Sarah James Middleton, Ritual Unions
Wedding and elopement photographer Sarah James Middleton of Ritual Unions describes the Peabody Library as a secret gem. For this bridal portrait, she was inspired by the library’s existing lighting and the dreamy vibe of the room’s architecture. She captured the image using the Canon R6 and a 50mm f1.4 lens.
“The library is fairly dark aside from string lights,” she said. “You can use flash, but you lose the quality of the light, so it has to be done with high ISO or low F stop.”
Ashley Biess, Artistrie Co.
This picturesque location with the Chicago skyline is one that Ashley Biess of Artistrie Co. has photographed several times before. Determined to try a fresh take on the popular location, Biess found inspiration by switching up her usual gear. “When it’s a place you visit and photograph so frequently, it’s easy to fall into the trap of doing the exact same thing each time,” she explained. “For this shoot, I was determined to see it all in a new light. To help with this, I switched up my gear from the usual DSLR and mirrorless bodies and shot quite a bit with my Fuji X100F. The lightness and quickness of the camera allowed me to move more freely and see everything with a fresh perspective.”
Biess also worked to keep the image fresh by using minimal direction with a simple posing prompt and changing her perspective. “I wanted this to feel very minimally directed and natural, as if the couple were on a romantic date night and the moment was captured with the perspective of an onlooker nearby,” she said. “I asked my client to walk up and down this path several times and I changed my perspective each time. For a quick moment, I backed into a secluded garden and ended up loving how the hedges framed this photo.”
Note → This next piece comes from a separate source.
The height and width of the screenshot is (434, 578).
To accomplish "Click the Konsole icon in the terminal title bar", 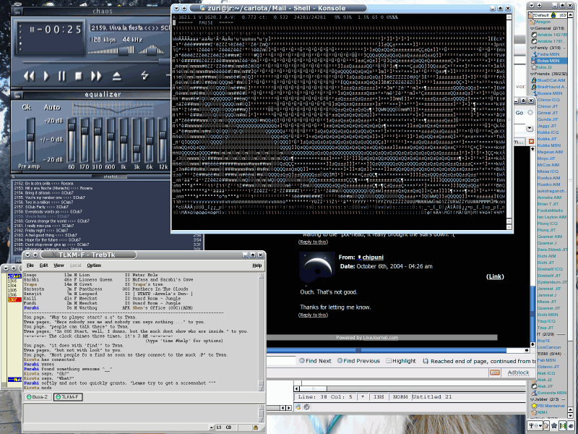I will tap(202, 8).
Nuno Frederico and Fátima Sampaio, Detail Photography
The staircase pillars and regal church architecture frame the bride and her parents in this candid image by Nuno Frederico and Fátima Sampaio of Detail Photography. The photographers were inspired by the contrast between the stone structures and the bride’s dress. The fog that morning gave the image an enchanting, nostalgic feel that works well with the classic black and white. The photograph was captured with the Sony a7 III and a 16-35mm lens.
“When we’re photographing weddings, the main challenge is really the rapid pace with which the situations unfold, which makes us really think about the composition of the photo before taking it,” Frederico said. “I knew I wanted a picture of the bride going upstairs, with the framing of the towers, and church, and the rest just fell naturally into place.”
Christian Noble, Noble Photo Co.
The historic framed portraits along the staircase make this moment between the bride and groom feel as if it, too, is a historic moment in this timeless image by Christian Noble of Noble Photo Co. However, capturing this iconic photo came with a risk, as it wasn’t a posed portrait but the moment the couple entered their reception. The risk paid off as the architecture and staircase highlighted the kiss and the bride’s dress. Noble captured the shot with the Canon R6 and a 28-70mm f2 lens.
“Oxford Exchange is a beautiful but tight venue,” he said. “You really only have a few head on angles so trying new points-of-view is a rewarding challenge.”